The first casualties of the Murrell Excitement, a purported slave rising in Madison County, Mississippi, were strung up by vigilance committees on this date in 1835.

Having been alerted to rebellious talk by slaves on a Beatties Bluff plantation, a vigilance committee organized itself and interrogated every slave there.

Events were moving fast, and those in the middle of them had all they could do to keep up with developments — as can be seen by this staccato letter from Canton, Mississippi in the center of Madison County. It was reprinted widely in the U.S. in late July; we’re quoting here from the July 25, 1835 Baltimore Gazette And Daily Advertiser.

Canton, Mississippi
July 3, 1835.

I have to inform you the disagreeable news that the negroes are about to rise upon the whites. It come out about two weeks ago; the whole country is in alarm — There have been meetings throughout the state, to adopt measures to find out the ringleaders and to appoint patrols. We are out patroling every night. — Last night I was in company to ride about the country to the plantations to see if every negro was at his home. There was a white man taken up at Vicksburg concerned with the negroes; they called a court together, and brought him in guilty and HUNG him right off. There have been three more white men taken up, but they have not had their trials yet.

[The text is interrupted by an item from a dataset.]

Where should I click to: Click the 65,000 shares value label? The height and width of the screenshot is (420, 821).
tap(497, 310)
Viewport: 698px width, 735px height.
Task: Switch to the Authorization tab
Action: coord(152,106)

In Livingston a town twelve miles from here, they gave a negro six hundred lashes, before he would discover any thing; then he informed them that the blacks were to rise on the Fourth of July. The jail here is full and they are bringing more and more in every day. We have a meeting here to day to form a volunteer company, to be ready at a minute’s notices and we are prepared with guns and ammunition.

Whilst I am writing this, there is a large meeting here to adopt resolutions to protect the citizens; also to send on to the Secretary of War to send a company of soldiers to protect the citizens of the County. — They hanged two negroes yesterday at Livingston, and they have about fifteen more that they are going to hang. We had four brought in here this morning to examine, and expect they will hang one of them.

The Court has just adjourned. They tried three blacks and flogged them all. To one of them they gave two hundred lashes! There were three white men at the head of the insurrection, that have run away. They have one in jail. They took him out yesterday, and gave him Lynch’s law, and that is thirty-nine lashes in this country. They expect to hang him.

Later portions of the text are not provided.